The technique described here is designed to monitor drug delivery in the whole tumor, and not for acquisition of spatial distribution of the drug as in our previous report.6 The limitations of spatial distribution of drugs in brain tumors are attributed to insufficient drug delivery and a relatively small tumor size compared with other solid tumors in preclinical animal models. This study has clearly demonstrated noninvasive detection of [13C]TMZ in xenografted U87MG brain tumors with MRS. The relative volumes of xenografted U87MG brain tumors used in this study are comparable to those observed in patients with low-grade astrocytoma, which often forms large tumors. Although it is also possible to use the pharmacokinetics of an appropriate surrogate marker of drug delivery, such as GdDTPA, with MRI to follow and predict the delivery pattern of the drug to the tumor, this method has limited feasibility for brain tumors with a partly functional TBB. Unlike MR contrast agents, many anticancer agents used for brain cancer therapy, including TMZ, can penetrate the BBB, and their pharmacokinetics in the tumor can be vastly different from surrogate molecules such as GdDTPA. The major advantage of MRS is the direct monitoring of drug molecules, in this case TMZ. Although we still need to overcome many barriers for clinical translation, this study is an important first step toward noninvasive detection of drug delivery in brain tumors. We envision that noninvasive monitoring of [13C]TMZ in brain tumors by spatially selective inverse detection HMQC-based MRS will lead to more effective strategies for brain tumor therapy.

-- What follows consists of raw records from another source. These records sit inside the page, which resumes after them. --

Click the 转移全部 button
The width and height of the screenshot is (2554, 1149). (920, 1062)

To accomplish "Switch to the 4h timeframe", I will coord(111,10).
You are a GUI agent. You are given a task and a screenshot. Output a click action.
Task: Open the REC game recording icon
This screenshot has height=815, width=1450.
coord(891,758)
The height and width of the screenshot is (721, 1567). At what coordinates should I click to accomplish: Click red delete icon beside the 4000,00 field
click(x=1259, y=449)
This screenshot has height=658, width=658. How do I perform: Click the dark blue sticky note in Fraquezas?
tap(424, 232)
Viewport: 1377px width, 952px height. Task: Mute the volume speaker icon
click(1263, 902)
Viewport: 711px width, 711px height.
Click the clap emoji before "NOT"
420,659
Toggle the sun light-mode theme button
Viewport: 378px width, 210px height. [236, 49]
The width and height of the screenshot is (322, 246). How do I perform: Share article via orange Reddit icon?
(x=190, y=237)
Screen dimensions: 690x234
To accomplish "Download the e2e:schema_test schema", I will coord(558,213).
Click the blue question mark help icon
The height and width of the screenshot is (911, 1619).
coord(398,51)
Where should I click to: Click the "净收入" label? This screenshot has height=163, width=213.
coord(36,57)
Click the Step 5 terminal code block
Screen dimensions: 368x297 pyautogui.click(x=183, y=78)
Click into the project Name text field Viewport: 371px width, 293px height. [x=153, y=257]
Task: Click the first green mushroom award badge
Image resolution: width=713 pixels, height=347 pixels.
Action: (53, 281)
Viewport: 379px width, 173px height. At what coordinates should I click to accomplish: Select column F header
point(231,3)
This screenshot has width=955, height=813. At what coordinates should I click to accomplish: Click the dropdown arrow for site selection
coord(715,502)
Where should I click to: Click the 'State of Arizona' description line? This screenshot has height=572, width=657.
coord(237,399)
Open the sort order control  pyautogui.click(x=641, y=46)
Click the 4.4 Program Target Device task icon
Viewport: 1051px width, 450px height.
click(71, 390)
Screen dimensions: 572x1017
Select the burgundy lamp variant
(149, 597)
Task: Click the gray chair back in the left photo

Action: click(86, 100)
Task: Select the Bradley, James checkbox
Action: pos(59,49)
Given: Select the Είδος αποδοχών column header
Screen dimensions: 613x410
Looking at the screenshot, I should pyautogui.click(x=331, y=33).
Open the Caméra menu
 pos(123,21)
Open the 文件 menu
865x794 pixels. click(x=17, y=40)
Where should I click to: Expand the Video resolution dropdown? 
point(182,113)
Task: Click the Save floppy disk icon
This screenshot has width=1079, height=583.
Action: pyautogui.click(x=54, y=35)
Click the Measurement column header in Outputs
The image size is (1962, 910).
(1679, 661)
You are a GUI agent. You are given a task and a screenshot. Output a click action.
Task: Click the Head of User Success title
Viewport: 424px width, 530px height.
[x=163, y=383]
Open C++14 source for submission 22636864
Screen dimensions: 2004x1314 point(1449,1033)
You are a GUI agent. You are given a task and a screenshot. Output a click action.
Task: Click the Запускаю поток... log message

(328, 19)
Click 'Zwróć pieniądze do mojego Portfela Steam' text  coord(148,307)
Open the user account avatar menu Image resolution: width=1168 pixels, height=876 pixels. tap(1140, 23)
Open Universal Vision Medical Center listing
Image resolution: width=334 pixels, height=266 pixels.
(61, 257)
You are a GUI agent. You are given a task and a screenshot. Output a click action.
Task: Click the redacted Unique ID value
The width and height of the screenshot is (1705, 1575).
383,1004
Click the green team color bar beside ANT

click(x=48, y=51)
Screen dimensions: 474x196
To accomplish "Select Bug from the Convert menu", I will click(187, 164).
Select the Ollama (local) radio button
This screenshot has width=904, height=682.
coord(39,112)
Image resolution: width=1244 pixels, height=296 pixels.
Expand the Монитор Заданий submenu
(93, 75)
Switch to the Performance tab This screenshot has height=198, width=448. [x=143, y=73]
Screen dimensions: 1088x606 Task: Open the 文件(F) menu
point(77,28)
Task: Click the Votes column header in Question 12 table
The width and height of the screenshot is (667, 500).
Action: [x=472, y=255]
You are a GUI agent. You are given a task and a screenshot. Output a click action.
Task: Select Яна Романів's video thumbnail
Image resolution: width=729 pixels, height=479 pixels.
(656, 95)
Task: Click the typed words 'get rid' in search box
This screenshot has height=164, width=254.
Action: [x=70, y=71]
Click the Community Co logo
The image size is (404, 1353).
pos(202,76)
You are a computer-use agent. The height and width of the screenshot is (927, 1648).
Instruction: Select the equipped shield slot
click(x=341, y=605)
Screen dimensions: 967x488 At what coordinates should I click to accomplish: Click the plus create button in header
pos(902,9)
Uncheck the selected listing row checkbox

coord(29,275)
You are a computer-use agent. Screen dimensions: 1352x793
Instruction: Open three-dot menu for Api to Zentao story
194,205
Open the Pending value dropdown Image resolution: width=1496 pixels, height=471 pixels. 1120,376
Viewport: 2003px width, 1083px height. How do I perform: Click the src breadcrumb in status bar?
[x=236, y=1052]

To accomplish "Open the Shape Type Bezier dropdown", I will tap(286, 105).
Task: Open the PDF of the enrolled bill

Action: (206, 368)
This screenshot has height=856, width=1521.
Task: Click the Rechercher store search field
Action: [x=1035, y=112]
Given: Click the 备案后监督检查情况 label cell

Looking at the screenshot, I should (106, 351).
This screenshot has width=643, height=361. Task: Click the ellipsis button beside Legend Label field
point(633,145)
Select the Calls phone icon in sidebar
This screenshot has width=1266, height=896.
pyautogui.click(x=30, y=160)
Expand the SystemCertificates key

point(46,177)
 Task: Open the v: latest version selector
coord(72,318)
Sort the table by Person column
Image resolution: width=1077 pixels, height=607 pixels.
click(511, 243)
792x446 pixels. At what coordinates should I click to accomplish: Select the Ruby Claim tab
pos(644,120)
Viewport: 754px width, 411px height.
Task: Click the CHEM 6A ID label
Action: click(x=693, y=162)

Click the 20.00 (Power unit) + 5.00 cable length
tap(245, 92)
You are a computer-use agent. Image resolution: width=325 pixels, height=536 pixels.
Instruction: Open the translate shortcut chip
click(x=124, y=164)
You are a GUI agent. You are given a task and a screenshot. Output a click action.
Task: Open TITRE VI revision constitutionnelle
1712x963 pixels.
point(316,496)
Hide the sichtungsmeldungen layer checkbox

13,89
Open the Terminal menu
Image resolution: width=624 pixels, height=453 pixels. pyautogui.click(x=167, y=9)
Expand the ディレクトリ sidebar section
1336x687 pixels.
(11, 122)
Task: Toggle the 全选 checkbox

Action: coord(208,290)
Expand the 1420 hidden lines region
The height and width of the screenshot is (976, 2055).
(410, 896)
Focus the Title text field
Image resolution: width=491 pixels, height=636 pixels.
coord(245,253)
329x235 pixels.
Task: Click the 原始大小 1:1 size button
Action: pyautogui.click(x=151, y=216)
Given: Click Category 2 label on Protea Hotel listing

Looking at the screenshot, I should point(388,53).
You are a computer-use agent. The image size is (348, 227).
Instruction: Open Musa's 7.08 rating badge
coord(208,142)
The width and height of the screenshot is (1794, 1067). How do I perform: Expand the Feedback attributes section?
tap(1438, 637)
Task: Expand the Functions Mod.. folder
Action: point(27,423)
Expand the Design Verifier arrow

This study was funded by the National Institutes of Health (R01 and R56 CA097310 to D.A.).
The authors are very grateful to Dr Bachchu Lal for his help in optimizing brain tumor cell inoculation. The authors thank Dr Zaver M. Bhujwalla and Dr Arvind P. Pathak for their helpful discussions and critical reading of the manuscript.
Conflict of interest statement. None declared.